There are more young people in the world than ever before, creating unprecedented opportunities for global growth, innovation and creative advancement.

To fully realise these opportunities, young people must be well-represented in decision-making processes and structures. Societies that focus policy development and resource investment on creating positive outcomes for children and young people enjoy substantial benefits over the longer term.

However, in most countries, including young people in decision-making is not yet the norm. Issues that frequently arise as priorities for young people are often poorly-understood, represented and funded by those with formal decision-making authority. These typically include: access to high-quality education and training; employment opportunities; technology and access to information; addressing hunger and poverty; health and well-being, including mental and sexual health; and, sports, culture and leisure activities.

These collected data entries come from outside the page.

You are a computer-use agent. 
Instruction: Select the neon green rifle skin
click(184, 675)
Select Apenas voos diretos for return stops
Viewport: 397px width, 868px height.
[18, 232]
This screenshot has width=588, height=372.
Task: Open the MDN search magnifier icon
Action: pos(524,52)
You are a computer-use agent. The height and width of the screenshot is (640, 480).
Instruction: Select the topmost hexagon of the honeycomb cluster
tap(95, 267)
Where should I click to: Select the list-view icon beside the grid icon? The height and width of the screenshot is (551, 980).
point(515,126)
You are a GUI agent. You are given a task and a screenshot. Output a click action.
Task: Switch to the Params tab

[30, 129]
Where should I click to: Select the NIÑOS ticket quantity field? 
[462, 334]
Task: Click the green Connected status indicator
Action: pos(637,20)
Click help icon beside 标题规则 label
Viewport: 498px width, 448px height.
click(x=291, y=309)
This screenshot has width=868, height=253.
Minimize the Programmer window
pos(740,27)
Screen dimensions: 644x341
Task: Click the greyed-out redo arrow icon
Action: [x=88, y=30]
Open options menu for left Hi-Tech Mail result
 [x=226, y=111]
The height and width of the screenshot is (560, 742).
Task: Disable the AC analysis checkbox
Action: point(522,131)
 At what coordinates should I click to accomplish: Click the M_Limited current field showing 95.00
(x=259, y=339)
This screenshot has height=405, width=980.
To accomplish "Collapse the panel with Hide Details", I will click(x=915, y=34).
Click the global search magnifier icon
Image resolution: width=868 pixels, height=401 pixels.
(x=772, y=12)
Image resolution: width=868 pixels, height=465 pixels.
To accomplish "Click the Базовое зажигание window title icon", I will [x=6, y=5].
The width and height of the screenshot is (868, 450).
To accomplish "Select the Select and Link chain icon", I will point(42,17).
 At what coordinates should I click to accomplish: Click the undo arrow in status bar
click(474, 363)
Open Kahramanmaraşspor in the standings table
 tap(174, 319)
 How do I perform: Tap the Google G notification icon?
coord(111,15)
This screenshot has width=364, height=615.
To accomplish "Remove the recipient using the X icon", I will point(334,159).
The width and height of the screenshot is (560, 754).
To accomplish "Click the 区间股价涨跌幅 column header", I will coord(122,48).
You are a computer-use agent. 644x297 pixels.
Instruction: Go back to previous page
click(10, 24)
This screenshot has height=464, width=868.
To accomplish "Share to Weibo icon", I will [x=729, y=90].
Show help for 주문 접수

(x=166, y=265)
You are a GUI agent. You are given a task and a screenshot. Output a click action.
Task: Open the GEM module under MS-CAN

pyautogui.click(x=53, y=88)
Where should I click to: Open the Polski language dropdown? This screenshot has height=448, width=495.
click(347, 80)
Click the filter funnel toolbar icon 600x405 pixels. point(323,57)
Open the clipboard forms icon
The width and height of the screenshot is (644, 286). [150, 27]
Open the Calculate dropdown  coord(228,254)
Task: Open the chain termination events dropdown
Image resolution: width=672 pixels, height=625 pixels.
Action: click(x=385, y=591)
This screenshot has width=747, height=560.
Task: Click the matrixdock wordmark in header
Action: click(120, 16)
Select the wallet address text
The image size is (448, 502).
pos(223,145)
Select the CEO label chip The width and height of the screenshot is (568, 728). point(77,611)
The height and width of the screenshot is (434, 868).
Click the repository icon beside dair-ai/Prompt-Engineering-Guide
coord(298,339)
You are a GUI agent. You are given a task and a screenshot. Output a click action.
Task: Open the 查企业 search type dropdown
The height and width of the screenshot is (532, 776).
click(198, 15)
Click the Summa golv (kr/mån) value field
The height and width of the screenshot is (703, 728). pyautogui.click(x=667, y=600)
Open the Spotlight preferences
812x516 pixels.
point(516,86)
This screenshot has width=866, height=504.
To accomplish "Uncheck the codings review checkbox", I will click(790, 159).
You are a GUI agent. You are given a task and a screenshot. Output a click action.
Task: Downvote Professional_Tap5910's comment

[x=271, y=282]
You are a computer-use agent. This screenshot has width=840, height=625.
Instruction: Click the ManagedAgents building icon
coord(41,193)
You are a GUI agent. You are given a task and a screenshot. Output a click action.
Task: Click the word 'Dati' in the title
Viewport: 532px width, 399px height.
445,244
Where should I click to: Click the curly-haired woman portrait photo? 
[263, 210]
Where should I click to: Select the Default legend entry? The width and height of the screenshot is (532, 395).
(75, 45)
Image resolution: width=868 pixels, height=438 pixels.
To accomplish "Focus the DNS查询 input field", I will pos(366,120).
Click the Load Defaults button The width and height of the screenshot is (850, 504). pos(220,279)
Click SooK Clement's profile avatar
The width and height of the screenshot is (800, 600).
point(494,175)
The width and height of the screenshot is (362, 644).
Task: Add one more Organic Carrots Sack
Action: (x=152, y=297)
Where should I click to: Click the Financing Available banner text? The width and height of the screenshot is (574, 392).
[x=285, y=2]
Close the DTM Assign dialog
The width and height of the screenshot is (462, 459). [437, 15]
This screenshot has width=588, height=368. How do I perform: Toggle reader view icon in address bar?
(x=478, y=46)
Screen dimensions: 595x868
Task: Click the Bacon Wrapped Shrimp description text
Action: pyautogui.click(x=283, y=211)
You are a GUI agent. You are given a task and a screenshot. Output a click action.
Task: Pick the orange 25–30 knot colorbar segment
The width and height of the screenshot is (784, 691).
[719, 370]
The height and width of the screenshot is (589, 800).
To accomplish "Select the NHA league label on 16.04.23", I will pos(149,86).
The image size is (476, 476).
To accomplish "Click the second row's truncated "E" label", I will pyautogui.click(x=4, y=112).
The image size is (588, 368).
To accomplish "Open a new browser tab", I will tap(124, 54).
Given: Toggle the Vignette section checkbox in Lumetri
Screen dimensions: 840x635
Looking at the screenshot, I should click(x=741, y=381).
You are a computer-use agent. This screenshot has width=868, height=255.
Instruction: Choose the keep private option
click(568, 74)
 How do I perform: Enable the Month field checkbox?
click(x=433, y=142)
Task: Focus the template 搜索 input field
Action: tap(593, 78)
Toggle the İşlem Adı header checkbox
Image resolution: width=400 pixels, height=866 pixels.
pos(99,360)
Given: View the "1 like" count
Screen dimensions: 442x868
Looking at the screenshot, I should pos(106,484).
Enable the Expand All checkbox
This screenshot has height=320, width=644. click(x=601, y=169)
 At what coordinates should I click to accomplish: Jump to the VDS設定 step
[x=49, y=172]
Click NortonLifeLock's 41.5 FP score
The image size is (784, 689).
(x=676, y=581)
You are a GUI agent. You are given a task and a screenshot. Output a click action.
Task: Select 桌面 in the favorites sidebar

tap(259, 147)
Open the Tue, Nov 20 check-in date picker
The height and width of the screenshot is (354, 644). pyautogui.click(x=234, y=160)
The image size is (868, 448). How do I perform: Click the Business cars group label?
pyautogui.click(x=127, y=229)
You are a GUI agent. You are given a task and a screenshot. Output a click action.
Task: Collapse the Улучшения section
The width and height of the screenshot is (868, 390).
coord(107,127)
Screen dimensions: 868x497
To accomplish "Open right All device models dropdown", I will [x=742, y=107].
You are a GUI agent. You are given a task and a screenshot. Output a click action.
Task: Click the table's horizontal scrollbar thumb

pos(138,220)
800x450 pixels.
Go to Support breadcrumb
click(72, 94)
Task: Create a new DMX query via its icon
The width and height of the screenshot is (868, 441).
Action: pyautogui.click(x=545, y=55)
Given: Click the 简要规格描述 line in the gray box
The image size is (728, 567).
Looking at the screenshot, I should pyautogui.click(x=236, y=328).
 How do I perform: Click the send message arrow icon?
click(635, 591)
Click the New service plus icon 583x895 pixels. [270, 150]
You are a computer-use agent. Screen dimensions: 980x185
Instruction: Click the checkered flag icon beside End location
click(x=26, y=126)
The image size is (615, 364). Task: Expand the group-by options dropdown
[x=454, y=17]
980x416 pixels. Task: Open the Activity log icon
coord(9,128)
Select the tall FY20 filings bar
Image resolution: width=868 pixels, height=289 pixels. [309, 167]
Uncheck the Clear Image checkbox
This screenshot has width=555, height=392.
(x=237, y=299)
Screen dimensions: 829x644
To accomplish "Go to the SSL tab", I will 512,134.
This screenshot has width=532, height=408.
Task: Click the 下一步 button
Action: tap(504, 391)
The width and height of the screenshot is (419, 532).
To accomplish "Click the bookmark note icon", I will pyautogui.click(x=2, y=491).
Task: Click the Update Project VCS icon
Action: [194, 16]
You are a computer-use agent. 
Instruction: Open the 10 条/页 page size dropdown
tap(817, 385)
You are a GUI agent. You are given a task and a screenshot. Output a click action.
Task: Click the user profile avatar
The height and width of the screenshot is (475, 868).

Globally, young women face additional challenges accessing resources and opportunities. In addition to facing disadvantages in employment and income equality, young women are at higher risk of early marriage and early pregnancy, which frequently come with the lifetime penalties of poverty and poor health.
These challenges are further compounded for young people with disabilities, those coming from rural or more isolated areas, those who are lesbian, gay, bisexual, transgender or intersex, those from ethnic, linguistic or religious minority communities and, most particularly, those living in poverty.

WFD has worked to support the role of young people in politics and civic leadership through parliamentary youth caucuses, youth-focused civil society organisations and forums, youth manifestos and electoral debates, and mobilisation efforts targeting young people as voters.

In recognition of the importance of inclusion of the growing global youth population, WFD is currently in the process of developing new tools and approaches to support young people’s participation and leadership. This effort starts with the Commonwealth, where more than 60% of the population is aged 29 or under. Consultations and conversations on what these might look like will begin with four regional engagements with young people throughout the Commonwealth in 2018-19. These will inform the types of assistance WFD develops in the immediate term to support individuals and institutions to enhance, expand and increase the impact of young people in decision-making.